Maintenance inspections intervals & MOT's

If you have your wagon MOT’d in between your maintenance inspections does it ‘reset the clock’ on those inspections?

For example;

Week 1 - Inspection
Week 2
Week 3
Week 4 - MOT (pass)
Week 5
Week 6 - Does the truck need inspecting again here? Its 6wks since the last one but the trucks passed MOT in the mean time which is surely a more stringent test and tests everything that a safety inspection would?
Week 7
Week 8
Week 9
Week 10 - Or can inspection be taken here as its now 6 weeks since MOT

Thoughts?

I would still do it at week6 personally (well actually week7 if it was peviously inspected in week1). There are plenty of things that are not checked on an MoT but are on an inspection, well there are for me anyway. Things like power steering fluid, belts, brake adjustments, and so on, and also when they MoT it they don’t go round with a grease gun and grease everything up either.

As for the legal position, I don’t know if the ministry would be happy counting an MoT as an inspection or not.

Paul

I don’t know the answer, and obviously I’m new to all of this, but I couldn’t imagine taking the truck for MOT three weeks after the last inspection, I’d want it inspected/serviced then I’d be off up the MOT test centre straight away before anything had a chance to go wrong.

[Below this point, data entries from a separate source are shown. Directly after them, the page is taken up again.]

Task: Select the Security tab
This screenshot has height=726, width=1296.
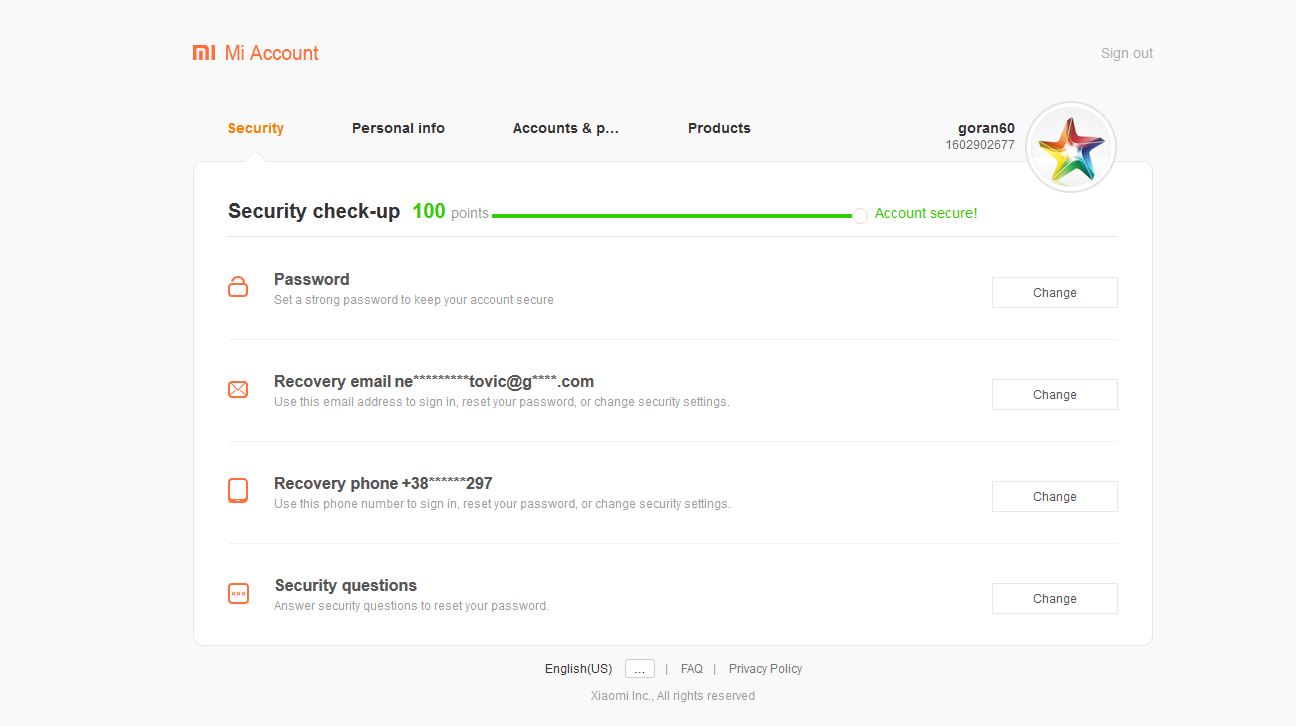Action: pyautogui.click(x=256, y=128)
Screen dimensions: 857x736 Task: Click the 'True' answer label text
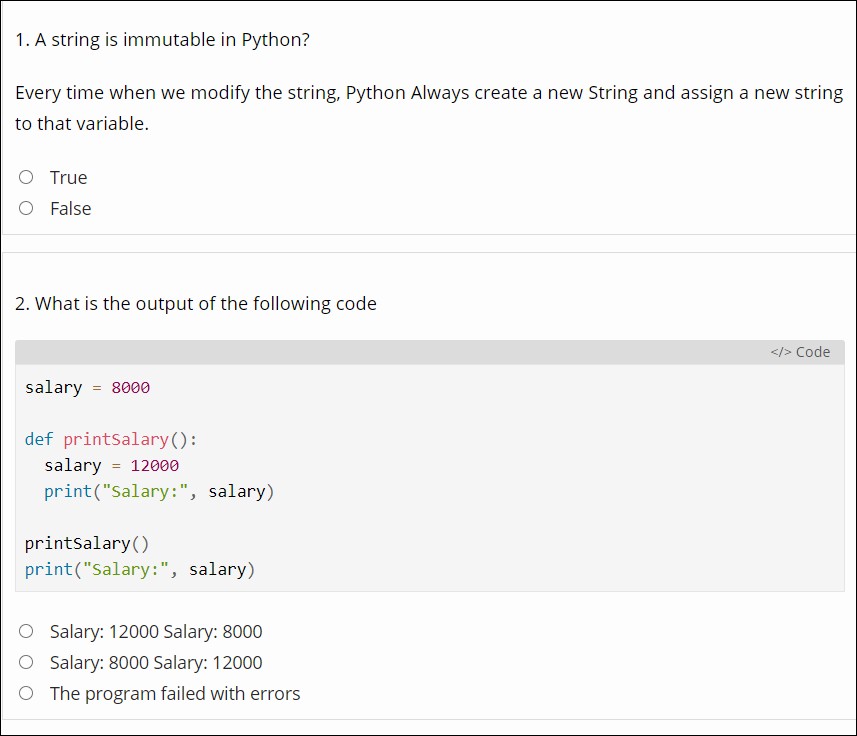(68, 178)
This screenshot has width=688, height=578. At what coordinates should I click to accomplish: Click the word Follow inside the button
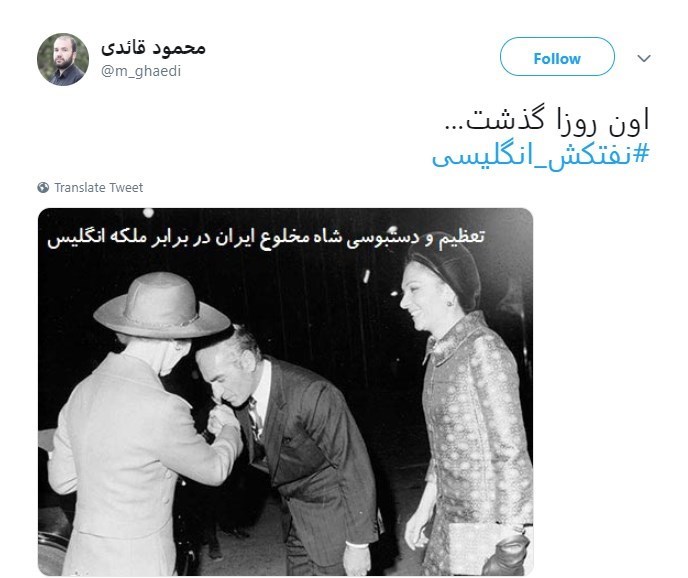click(x=557, y=58)
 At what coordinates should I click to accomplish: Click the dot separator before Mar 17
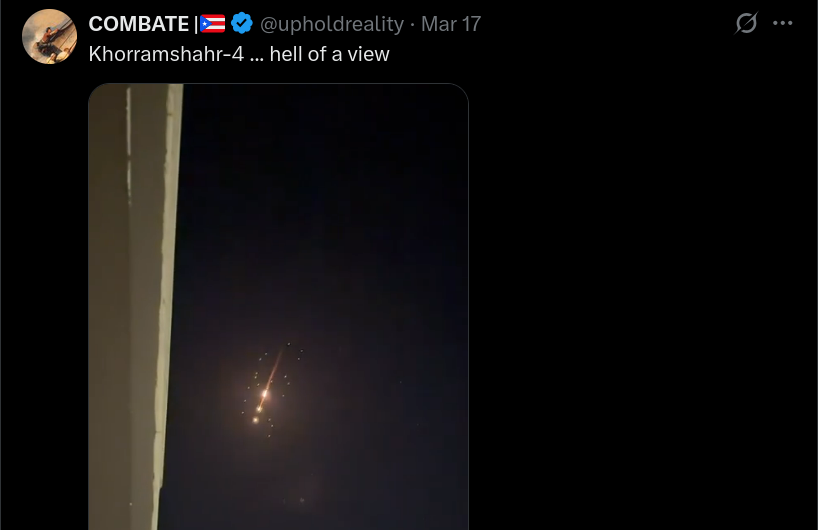412,24
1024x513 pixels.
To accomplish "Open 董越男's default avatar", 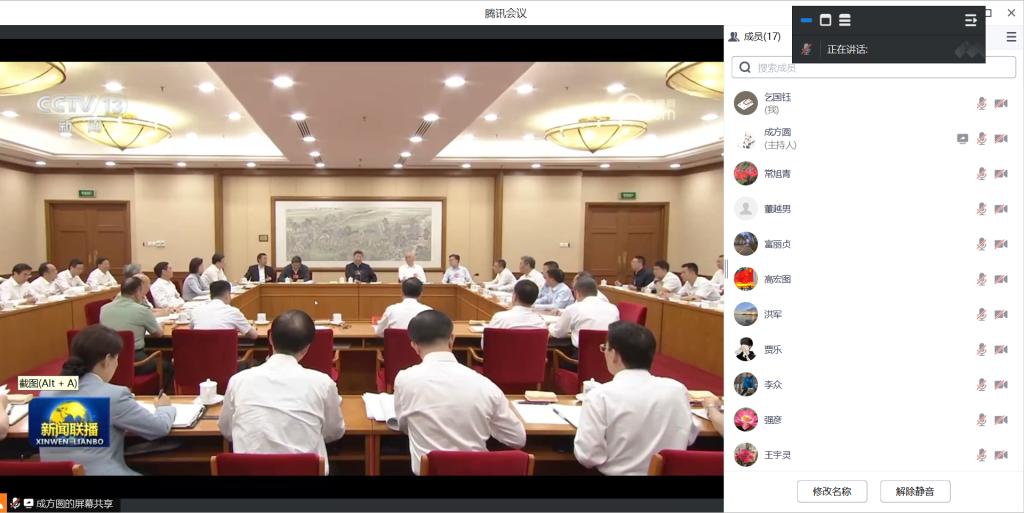I will click(x=745, y=209).
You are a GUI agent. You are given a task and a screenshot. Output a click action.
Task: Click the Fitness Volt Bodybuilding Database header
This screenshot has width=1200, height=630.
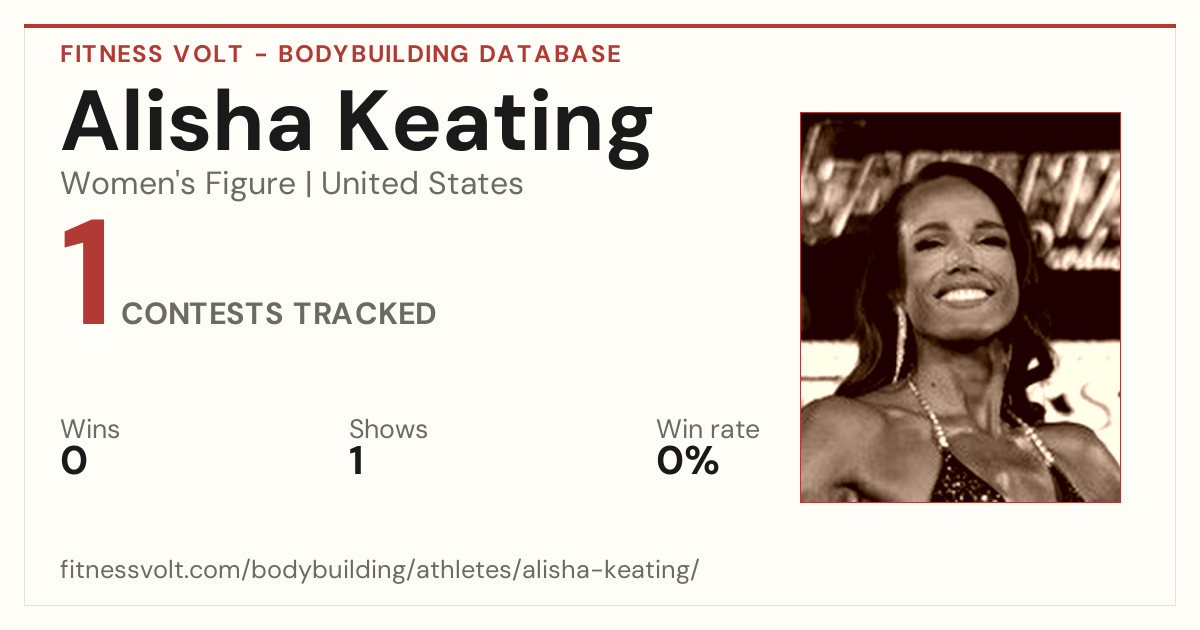[341, 54]
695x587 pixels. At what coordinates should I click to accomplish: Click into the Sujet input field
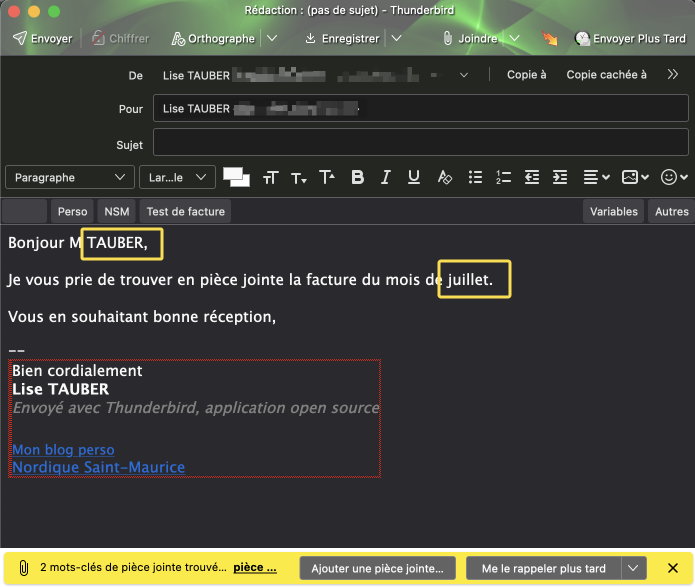pos(420,145)
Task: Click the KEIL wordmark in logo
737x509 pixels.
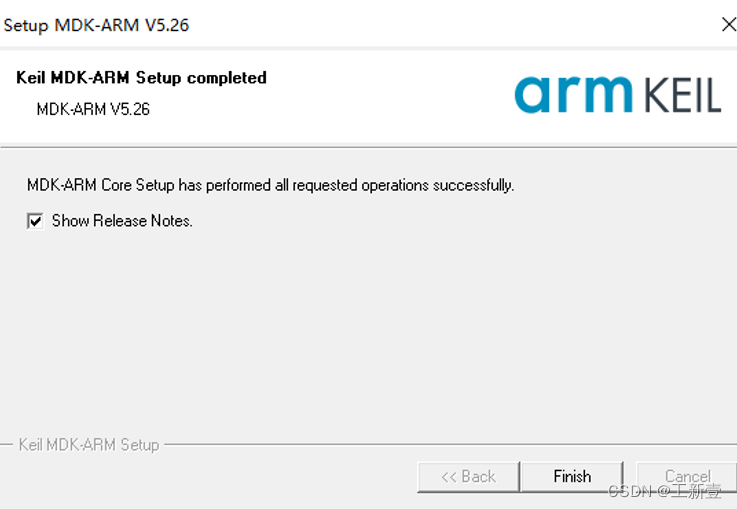Action: point(682,95)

I asked this question to a Vosa Bod who was in the garage where our trucks go and informally he told me that Vosa would take a dim view of this. I argued the same point as the OP but he said they prefer to keep the MOT almost as an independant test in addition to the inspections.

To that end I book all of the inspections at the beginning of the year and where ever the MOT falls in its in addition to the inspections! Frustrating, but better safe than incurring the wrath of Vosa!!!

jdc:
I asked this question to a Vosa Bod who was in the garage where our trucks go and informally he told me that Vosa would take a dim view of this. I argued the same point as the OP but he said they prefer to keep the MOT almost as an independant test in addition to the inspections.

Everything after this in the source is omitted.